Radio waves travel at near light speed in a vacuum, of which we generally believe space is. But for a vacuum, space is full of a number of things that can influence radio communication. But receipt of a radio signal sent by the Pioneer 10 Space Probe sent by NASA in 1972 suggests that signals can indeed be sent long distances without being influenced or corrupted. But just how far these signals can travel before they are influenced by other things like starbursts, black holes, and planets which can serve as their own natural radio transmitters or reflectors is still a matter somewhat open for debate. But just moving with the notion that there is a spreading bubble of information reaching out into space like a beacon, we can start to create a picture.
In 1952 Kenneth Arnold first saw what he described to newspapers as “flying saucers.” His sighting soon started a cascade of future sightings, and several more witnesses started coming forward describing incredibly fast objects which could travel with immense speed and power. Let’s take that first sighting in 1952 and then compare it to the first long range intelligent radio signal ever sent out by Marconi in 1895. The span of time between 1895 and 1952 means the signal would have traveled approximately 57 light-years into space. Assuming for a moment that these saucers had been summoned by an Earth transmission and matter can’t travel faster than the speed of light, this would mean the signal had been received by a distant star and then a journey had begun some 28.5 years prior at the most. This certainly would whittle down the number of stars to look for as the origin of alien species.

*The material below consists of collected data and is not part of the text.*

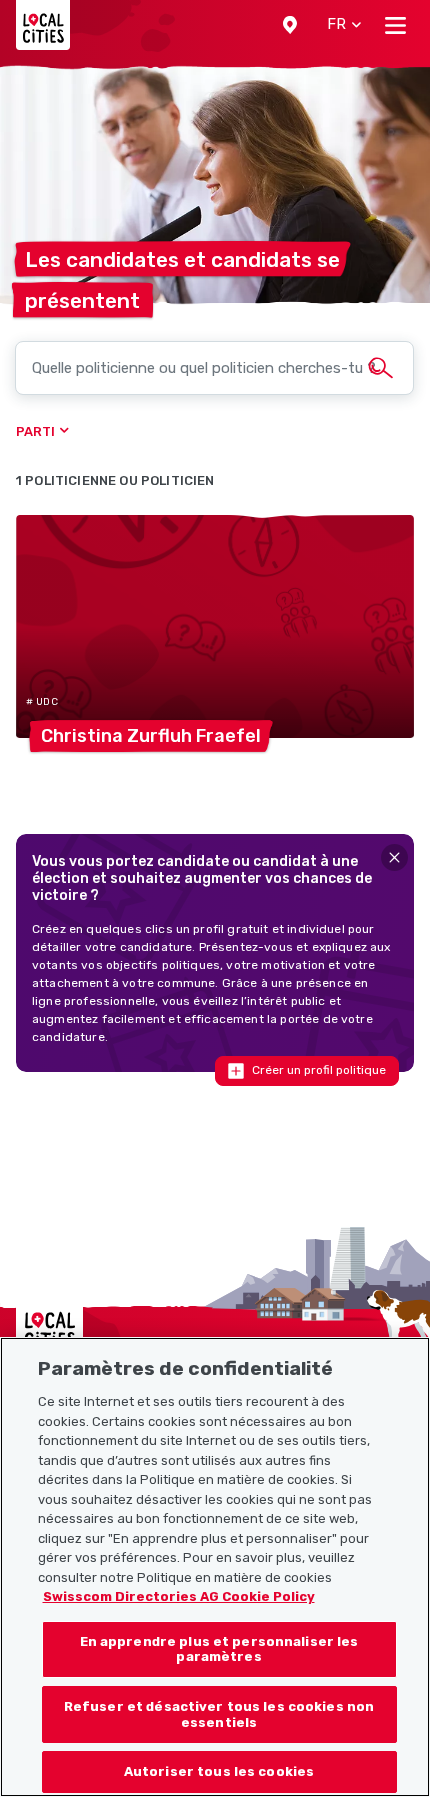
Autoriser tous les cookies (219, 1771)
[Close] (394, 857)
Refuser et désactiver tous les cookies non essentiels (219, 1714)
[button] (290, 25)
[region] (215, 1567)
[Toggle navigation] (395, 25)
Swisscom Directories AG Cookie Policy (179, 1596)
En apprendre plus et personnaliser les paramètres (219, 1649)
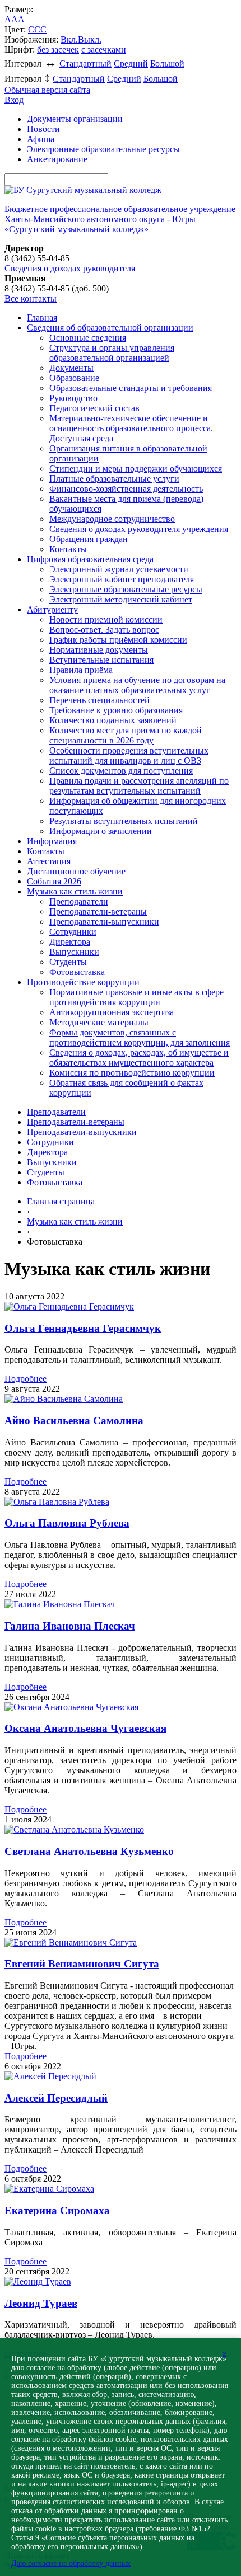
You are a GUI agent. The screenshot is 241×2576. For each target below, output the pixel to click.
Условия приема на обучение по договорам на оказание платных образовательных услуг (137, 685)
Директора (69, 941)
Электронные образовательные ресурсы (103, 149)
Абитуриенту (52, 609)
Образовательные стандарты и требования (130, 388)
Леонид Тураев (40, 2303)
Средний (131, 63)
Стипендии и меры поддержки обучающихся (135, 468)
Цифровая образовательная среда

So how many stars are there in the 28.5 light-years around Earth? Currently there are 41 stars within the 28.5 light-year ring around Earth. And if they had set out on their journey just as the transmissions were reaching their star, and set off for Earth at light speed with perfect acceleration the number is narrowed down to around 5. Of course the science of astronomy is significantly more complex than that, but a general estimate certainly narrows it down from billions to a handful. Of course there may be more stars obscured one way or another that are even closer, but it’s always interesting to take a look at the cold equations of space and consider just how close we might be to narrowing down where extraterrestrial visitations may have hailed from – and where we may look one day.